Their commitment to putting safety first in all of our actions reflects the responsibility and accountability we have towards the communities in which we serve and conduct business. As we continue to navigate through this pandemic, we are evolving and adapting our operating model, and I feel confident we will emerge from this crisis stronger and better equipped to grow our business. Before we wrap up and take your questions, I'd like to share a few thoughts from my first few months as CEO. First off, I am so excited to lead this great brand towards our stated goal of a billion in sales. As the company navigates the current times and returns to a version of normal, our vision remains the same. Citi Trends aspires to be a leader in the extreme value retailing space, one of few multi-category off-price retailers focused on the African American market.
I'm proud to say that our teams in our corporate offices and stores, our brand values, and our culture are stronger than ever. With a strong balance sheet, liquidity to manage through a chain closure, and a high-energy team with a growth mindset, Citi Trends is prepared to return to executing on many initiatives that will build a stronger foundation and set us up for scaling our unique model in the years to come. We intend to make meaningful progress on our long-term strategic plan, including, number one, maximizing real estate opportunities, including opening three new stores during the first quarter of fiscal 2020 and three new stores in the second quarter, with the potential to open up to 14 total new stores this year. Number two, making improvements in supply chain freight costs and four-wall efficiencies.
Number three, reducing inventories, increasing margins, and increasing turns while delivering a highly appealing assortment of always fresh merchandise for the entire family. Lastly, addressing select technology enhancements to improve efficiencies and productivity. The company anticipates that as the country normalizes and assuming no further complications from the COVID-19 pandemic, it will return to executing on its three-year strategic plan to increase earnings per share at a compounded annual growth rate of 20-25%. Lastly, I want to thank Peter Saxby in his role as interim CEO for guiding the team in 2019 and through Q1 of 2020 and providing invaluable teaching and coaching that illuminated what great looks like. Peter has been an invaluable partner to me during my ramp-up, and I look forward to working with him in his chairman role going forward. With that, we are ready to take your questions.
I will turn it back over to Nitza. Nitza?
Nitza McKee (Senior Associate of Internal Relation)
Okay, Operator, we're ready for questions.
Operator (participant)
Thank you. If you'd like to register a question, please press the one followed by the four on your telephone. You will hear a three-tone prompt to acknowledge your request. If your question has been answered and you would like to withdraw your registration, please press the one followed by the three. Once again, to register for a question over the phone lines, please press the one followed by the four. Just going to be a moment for the first question. Our first question comes from the line of Eric Beder with SCC Research. Please go ahead.
Eric Beder (CEO and Senior Research Analyst)
Good morning. Congratulations on weathering this COVID virus. Hello?
Jason Moschner (VP of Finance)
Good morning, Eric. Nice to hear from you.

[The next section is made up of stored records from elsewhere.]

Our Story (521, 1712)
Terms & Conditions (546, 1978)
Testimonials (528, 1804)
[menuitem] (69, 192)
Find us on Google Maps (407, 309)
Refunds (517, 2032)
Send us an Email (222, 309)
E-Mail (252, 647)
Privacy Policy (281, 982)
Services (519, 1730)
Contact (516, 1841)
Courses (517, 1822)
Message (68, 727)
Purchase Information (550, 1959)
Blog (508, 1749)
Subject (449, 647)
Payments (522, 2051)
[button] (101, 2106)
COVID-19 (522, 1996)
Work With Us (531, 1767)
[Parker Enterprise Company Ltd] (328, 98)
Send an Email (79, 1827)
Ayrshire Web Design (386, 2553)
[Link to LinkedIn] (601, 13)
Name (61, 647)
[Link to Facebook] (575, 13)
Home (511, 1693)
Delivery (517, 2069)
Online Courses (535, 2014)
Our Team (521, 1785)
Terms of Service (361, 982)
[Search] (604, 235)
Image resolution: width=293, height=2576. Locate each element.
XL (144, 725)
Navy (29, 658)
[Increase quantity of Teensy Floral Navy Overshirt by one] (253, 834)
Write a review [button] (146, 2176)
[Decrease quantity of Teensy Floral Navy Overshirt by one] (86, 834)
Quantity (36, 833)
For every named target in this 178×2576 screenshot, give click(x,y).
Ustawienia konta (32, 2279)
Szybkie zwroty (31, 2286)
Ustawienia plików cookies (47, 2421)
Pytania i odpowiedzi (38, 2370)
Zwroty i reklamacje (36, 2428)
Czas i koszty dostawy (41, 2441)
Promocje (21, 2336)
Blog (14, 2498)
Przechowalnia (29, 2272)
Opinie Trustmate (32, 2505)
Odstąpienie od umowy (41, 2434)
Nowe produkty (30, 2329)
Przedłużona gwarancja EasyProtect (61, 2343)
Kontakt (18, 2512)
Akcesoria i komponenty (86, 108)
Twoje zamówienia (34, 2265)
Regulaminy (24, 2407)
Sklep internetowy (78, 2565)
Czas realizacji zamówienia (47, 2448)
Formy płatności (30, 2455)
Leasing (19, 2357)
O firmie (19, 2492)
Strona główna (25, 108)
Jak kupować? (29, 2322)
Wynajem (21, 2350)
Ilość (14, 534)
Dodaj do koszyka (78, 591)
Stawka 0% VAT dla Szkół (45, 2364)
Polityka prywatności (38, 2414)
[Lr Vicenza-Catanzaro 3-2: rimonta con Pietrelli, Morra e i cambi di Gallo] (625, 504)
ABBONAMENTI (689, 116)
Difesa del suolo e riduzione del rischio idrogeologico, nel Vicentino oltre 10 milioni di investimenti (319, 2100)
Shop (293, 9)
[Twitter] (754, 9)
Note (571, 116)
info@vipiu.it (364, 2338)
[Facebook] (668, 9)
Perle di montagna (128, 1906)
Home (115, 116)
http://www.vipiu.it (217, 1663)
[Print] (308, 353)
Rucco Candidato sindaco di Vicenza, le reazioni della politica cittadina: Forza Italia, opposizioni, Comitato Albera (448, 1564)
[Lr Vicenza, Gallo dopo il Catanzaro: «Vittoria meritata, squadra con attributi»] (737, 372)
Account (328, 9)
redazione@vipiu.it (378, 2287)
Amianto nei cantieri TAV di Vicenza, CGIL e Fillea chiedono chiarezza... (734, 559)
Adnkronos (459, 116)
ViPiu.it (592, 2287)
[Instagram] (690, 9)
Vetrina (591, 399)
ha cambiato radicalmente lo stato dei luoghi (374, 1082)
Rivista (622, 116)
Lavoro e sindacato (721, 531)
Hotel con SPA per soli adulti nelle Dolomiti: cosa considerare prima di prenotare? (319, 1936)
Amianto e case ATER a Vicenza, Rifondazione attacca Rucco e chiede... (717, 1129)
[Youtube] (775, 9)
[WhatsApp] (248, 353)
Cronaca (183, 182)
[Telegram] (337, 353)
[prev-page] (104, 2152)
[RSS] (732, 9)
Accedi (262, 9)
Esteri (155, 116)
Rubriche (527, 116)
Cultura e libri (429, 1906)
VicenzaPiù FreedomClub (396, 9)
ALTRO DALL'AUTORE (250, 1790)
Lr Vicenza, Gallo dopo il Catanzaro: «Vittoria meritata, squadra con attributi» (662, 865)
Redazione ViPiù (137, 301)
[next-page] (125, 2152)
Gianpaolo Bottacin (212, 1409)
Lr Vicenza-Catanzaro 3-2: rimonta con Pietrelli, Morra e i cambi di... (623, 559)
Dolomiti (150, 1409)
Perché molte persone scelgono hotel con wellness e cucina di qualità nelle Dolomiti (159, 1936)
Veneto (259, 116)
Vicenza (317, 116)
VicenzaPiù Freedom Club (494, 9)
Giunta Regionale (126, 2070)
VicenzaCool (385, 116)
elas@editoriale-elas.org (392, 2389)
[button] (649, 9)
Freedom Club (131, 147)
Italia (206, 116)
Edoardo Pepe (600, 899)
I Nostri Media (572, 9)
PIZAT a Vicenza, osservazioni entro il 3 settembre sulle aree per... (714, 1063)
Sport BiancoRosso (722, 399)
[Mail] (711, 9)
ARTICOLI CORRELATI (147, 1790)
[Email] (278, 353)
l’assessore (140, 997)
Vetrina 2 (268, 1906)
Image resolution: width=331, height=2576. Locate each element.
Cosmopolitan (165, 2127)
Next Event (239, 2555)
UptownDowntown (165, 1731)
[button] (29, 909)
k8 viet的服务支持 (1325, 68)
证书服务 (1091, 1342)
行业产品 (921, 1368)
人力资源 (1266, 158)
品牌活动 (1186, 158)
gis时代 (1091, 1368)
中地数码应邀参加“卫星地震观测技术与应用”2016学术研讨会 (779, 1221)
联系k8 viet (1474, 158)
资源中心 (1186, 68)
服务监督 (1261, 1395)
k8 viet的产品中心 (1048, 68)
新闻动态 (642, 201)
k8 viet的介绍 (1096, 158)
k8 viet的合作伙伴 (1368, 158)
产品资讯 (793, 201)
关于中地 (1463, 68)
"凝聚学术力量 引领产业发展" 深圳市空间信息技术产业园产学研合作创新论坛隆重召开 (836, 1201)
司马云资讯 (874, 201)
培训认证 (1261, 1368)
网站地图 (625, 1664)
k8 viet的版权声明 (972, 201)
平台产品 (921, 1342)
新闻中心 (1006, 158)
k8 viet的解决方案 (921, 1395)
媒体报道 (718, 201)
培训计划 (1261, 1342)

Eric Beder (CEO and Senior Research Analyst)
Hi. You've opened a lot of stores. Obviously, it's somewhat of a crazy time. Did you take the opportunity to look at those stores? I'm sure you did. Were there any changes you decided to make in the stores as they rolled out in terms of focusing on product mix or different fixturing? How did you think about this, I guess, somewhat opportunity to somewhat reinvent the stores a little bit?
David Makuen (CEO)
Hi, Eric. It's David. Thanks. Good question. Really how it panned out is we, as you know, and most of retailers throughout the U.S. had to close their chain rather quickly. I would tell you that closing the chain happened in a matter of days after we saw the pandemic rising to a level that required closure. As you may know, we also had to kind of stay away from those stores and let them sit for a little bit after the height of the pandemic passed. As we returned to our stores and opened them back up, really what we spent all of our time on was making sure the PPE, the personal protective equipment, was in place.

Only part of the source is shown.